TO DO
Copy, from the entries below, each line where the word "next" can be found.

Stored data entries

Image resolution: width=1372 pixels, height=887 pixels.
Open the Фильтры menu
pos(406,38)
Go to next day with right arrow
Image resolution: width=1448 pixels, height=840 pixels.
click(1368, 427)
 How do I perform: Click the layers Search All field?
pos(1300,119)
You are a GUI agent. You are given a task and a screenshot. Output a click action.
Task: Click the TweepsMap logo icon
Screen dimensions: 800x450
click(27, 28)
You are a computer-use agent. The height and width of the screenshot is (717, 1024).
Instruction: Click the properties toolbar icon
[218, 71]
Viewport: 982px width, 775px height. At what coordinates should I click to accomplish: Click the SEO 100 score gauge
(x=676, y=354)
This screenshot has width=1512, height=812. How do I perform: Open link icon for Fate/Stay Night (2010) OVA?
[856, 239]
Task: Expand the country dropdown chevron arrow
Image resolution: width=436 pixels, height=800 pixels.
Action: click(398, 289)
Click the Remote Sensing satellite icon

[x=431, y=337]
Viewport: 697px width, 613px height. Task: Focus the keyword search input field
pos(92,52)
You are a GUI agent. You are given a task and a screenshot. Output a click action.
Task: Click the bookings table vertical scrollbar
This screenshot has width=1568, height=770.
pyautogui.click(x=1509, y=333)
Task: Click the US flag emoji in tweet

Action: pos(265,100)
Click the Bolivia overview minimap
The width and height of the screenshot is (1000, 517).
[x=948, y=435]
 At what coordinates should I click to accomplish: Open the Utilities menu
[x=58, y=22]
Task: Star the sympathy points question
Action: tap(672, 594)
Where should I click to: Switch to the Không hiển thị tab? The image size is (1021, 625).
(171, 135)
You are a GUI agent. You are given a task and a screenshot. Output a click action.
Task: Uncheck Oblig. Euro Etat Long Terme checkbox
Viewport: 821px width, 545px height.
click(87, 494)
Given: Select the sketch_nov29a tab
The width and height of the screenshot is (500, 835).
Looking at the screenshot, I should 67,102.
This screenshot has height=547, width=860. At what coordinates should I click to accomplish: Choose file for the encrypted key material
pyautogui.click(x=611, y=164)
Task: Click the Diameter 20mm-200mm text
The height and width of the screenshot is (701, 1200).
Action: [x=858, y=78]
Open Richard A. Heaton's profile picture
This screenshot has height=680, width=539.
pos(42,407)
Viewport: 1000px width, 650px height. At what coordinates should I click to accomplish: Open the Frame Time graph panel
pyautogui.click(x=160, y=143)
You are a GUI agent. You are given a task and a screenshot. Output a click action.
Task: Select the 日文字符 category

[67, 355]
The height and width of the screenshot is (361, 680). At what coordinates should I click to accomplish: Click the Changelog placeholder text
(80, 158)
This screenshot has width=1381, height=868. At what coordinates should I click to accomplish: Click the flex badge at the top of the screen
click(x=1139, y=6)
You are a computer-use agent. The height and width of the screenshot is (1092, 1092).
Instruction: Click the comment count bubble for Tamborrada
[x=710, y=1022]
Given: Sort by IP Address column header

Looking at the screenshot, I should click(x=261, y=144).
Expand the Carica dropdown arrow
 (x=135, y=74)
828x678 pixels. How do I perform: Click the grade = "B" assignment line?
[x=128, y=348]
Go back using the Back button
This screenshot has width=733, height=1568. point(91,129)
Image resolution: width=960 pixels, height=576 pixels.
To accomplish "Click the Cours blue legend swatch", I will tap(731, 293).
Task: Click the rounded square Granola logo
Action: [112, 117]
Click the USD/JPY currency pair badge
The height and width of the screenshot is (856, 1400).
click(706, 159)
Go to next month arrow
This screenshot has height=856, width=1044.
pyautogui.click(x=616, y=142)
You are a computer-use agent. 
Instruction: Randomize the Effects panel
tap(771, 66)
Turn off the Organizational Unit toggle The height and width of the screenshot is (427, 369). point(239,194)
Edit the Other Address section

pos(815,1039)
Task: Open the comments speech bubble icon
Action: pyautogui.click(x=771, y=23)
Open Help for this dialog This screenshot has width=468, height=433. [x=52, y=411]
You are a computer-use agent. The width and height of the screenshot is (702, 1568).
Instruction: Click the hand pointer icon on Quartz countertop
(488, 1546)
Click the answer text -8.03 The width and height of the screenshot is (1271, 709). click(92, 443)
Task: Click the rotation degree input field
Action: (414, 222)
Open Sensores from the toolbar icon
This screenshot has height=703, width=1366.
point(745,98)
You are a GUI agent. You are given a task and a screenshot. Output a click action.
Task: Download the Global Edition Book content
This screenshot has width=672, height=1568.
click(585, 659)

EXPECTED ANSWER
Go to next day with right arrow
Go to next month arrow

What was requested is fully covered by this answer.